That sounds far too low. Since most people don't search like that, I'd imagine
"hate boss" probably has a far higher amount, with the collective tally for
queries that have near-identical semantics being astronomical.

------
brianjoseff
I wonder why Google has become a sort of window into the hidden recesses of
the public mind. It's a search box, built to return relevant web pages, but it
seems people use it as a repository for unfiltered thoughts as well. Perhaps
because the search box is a totally dispassionate, nonjudgemental listener.
And it even responds! It serves up links that it thinks are relevant to what
we say to it.
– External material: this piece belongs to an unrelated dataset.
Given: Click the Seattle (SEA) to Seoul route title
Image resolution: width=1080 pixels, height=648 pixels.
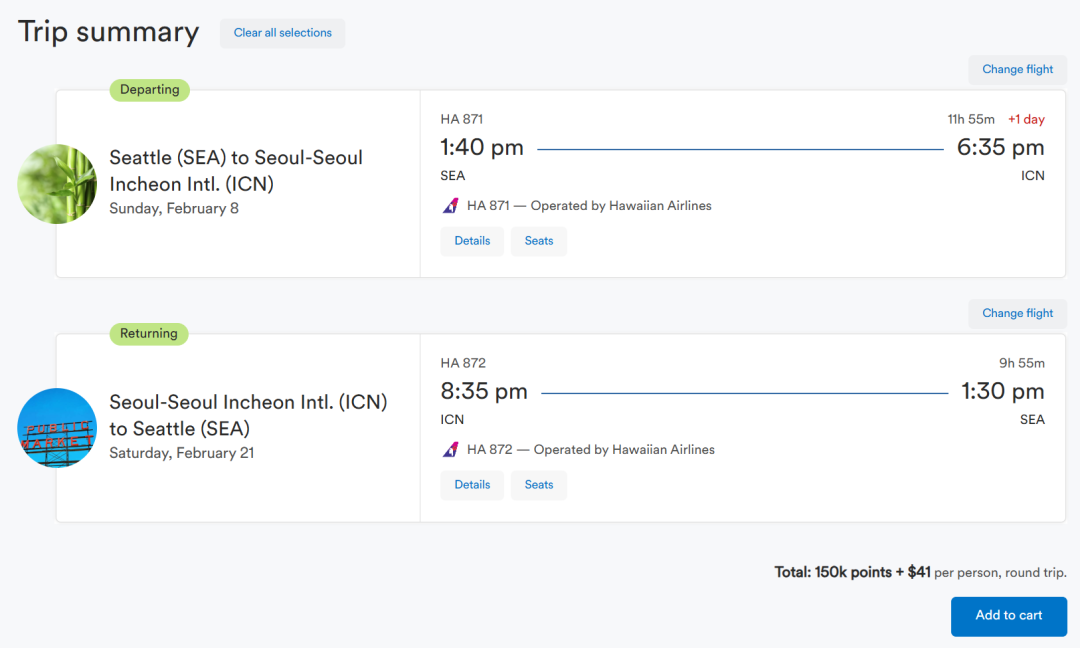Looking at the screenshot, I should [x=236, y=171].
It's like the stuffed teddy bears we confided in as
children...but algorithmically powered, antiseptic white, and it talks back to
us...albeit in a garbled speech comprised entirely of links and ads.

------
V-2
No science like social science based on google search statistics and
correlation ; ) And what would you make of that?
[https://www.google.com/trends/explore#q=i%20hate%20jews%2C%2...](https://www.google.com/trends/explore#q=i%20hate%20jews%2C%20i%20hate%20muslims%2C%20i%20hate%20white%20people&date=1%2F2010%2061m&cmpt=q&tz=Etc%2FGMT-1)
I would also recommend [http://www.tylervigen.com/spurious-
correlations](http://www.tylervigen.com/spurious-correlations)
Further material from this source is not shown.